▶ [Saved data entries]

[Start of section]

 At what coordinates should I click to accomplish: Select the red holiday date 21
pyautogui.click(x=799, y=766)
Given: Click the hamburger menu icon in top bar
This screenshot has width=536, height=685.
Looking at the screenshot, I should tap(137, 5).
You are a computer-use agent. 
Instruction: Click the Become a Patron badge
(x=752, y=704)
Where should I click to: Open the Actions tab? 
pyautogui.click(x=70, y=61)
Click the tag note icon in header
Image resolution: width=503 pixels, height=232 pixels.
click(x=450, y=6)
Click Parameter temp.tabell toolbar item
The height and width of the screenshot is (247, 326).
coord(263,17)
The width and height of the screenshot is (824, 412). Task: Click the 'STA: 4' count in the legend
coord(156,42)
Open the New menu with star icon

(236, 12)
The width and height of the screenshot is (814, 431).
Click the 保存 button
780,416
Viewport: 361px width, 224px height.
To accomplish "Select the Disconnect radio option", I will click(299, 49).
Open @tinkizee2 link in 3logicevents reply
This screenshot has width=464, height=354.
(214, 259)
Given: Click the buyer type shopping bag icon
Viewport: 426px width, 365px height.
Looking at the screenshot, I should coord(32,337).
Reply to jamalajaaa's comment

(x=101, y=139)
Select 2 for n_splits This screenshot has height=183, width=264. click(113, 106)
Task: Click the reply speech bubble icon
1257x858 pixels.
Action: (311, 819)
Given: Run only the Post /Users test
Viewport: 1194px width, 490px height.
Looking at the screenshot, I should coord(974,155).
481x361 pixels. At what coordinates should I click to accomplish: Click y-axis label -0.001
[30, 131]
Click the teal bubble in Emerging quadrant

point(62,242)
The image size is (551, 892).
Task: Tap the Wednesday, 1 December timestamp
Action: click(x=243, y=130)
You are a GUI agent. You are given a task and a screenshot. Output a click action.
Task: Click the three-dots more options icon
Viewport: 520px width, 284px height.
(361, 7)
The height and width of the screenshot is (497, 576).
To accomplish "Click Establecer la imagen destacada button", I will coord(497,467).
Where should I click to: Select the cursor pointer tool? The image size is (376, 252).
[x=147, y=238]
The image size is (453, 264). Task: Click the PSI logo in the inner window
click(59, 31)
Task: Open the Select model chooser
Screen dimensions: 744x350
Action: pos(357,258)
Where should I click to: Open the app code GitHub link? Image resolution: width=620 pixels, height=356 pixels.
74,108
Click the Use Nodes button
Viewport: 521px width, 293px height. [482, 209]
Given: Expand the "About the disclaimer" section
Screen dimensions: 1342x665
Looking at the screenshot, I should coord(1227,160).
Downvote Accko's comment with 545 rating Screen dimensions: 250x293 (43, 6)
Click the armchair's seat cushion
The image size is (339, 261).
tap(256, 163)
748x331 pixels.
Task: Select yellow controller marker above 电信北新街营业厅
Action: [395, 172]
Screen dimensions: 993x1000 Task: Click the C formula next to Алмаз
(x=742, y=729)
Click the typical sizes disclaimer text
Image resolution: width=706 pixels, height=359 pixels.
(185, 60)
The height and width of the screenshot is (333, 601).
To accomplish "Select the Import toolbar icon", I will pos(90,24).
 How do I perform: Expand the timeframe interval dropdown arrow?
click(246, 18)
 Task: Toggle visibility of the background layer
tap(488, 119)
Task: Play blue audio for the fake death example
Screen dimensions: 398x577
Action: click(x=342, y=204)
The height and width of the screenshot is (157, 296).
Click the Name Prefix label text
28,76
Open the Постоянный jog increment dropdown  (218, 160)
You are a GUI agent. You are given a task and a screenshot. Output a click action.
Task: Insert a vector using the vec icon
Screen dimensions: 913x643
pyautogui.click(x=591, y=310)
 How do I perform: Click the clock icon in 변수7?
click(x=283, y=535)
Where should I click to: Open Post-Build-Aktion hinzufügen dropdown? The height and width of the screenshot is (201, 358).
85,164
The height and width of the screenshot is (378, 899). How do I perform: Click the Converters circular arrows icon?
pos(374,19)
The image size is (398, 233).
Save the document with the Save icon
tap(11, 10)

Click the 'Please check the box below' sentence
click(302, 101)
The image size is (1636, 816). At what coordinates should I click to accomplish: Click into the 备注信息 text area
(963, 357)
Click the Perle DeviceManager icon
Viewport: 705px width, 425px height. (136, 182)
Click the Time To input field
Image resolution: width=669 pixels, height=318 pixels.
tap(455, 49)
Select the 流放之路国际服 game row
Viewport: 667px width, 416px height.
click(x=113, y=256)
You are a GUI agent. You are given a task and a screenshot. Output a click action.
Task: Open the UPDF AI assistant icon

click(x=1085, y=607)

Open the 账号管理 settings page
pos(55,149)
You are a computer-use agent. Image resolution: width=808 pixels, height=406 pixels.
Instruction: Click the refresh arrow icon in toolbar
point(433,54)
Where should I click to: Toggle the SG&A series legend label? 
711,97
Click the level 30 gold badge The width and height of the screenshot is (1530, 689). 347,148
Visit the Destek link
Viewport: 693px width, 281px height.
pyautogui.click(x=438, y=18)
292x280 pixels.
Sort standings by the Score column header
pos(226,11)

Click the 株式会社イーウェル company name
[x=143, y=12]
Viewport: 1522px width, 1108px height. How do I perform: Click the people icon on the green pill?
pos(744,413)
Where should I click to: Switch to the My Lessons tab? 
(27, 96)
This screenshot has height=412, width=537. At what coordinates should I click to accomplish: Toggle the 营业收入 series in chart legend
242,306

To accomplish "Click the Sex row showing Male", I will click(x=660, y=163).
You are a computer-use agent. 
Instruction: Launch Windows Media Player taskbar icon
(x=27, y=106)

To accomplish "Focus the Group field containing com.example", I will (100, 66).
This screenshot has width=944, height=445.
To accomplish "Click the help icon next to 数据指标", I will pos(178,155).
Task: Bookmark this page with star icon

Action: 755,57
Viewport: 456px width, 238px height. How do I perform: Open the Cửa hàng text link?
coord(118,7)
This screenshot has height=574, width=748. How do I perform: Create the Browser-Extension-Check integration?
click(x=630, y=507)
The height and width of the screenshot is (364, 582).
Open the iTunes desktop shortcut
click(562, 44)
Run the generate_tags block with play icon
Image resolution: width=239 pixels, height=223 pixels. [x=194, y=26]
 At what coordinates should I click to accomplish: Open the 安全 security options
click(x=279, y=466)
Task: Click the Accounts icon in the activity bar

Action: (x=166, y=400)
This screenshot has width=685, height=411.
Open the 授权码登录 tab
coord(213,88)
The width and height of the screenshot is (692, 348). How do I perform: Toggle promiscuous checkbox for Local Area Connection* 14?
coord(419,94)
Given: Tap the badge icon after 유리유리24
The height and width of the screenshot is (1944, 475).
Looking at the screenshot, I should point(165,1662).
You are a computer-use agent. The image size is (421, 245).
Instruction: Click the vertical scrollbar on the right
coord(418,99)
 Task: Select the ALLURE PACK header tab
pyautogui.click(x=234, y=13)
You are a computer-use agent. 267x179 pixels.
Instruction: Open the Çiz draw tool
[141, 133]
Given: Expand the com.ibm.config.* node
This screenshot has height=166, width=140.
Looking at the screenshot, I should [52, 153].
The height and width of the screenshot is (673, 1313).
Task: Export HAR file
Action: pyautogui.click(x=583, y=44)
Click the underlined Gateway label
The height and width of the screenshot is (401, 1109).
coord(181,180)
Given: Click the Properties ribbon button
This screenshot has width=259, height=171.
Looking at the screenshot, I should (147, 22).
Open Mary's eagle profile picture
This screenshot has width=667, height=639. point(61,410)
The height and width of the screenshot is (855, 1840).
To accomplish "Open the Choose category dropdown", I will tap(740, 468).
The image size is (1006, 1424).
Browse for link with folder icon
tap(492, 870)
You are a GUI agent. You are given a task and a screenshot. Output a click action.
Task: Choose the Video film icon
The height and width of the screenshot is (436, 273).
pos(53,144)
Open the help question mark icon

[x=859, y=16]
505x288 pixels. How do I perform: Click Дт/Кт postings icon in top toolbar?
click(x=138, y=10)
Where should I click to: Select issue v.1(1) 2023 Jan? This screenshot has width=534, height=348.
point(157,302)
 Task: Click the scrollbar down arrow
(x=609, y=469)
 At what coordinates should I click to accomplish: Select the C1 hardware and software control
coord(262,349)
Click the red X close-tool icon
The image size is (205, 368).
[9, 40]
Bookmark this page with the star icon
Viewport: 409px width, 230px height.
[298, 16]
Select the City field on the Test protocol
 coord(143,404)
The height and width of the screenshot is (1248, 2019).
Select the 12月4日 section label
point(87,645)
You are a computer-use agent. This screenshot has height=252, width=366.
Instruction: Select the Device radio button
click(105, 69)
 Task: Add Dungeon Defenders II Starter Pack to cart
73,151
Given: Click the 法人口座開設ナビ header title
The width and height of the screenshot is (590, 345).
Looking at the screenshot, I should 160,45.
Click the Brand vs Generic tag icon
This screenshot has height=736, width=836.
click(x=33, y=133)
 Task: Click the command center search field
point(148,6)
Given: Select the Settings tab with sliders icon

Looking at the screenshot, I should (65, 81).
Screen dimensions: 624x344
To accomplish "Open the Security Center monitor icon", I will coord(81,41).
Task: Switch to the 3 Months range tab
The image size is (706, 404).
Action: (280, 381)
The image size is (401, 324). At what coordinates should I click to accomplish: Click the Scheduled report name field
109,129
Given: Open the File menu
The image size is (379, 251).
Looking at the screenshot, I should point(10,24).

[End of section]

▶ [Exercise objective] Please reproduce, exactly as written, the lines of the records from the first line through the one containing "Given: Click the buyer type shopping bag icon".

▶ [Answer to the exercise]
 At what coordinates should I click to accomplish: Select the red holiday date 21
pyautogui.click(x=799, y=766)
Given: Click the hamburger menu icon in top bar
This screenshot has width=536, height=685.
Looking at the screenshot, I should tap(137, 5).
You are a computer-use agent. 
Instruction: Click the Become a Patron badge
(x=752, y=704)
Where should I click to: Open the Actions tab? 
pyautogui.click(x=70, y=61)
Click the tag note icon in header
Image resolution: width=503 pixels, height=232 pixels.
click(x=450, y=6)
Click Parameter temp.tabell toolbar item
The height and width of the screenshot is (247, 326).
coord(263,17)
The width and height of the screenshot is (824, 412). Task: Click the 'STA: 4' count in the legend
coord(156,42)
Open the New menu with star icon

(236, 12)
The width and height of the screenshot is (814, 431).
Click the 保存 button
780,416
Viewport: 361px width, 224px height.
To accomplish "Select the Disconnect radio option", I will click(299, 49).
Open @tinkizee2 link in 3logicevents reply
This screenshot has width=464, height=354.
(214, 259)
Given: Click the buyer type shopping bag icon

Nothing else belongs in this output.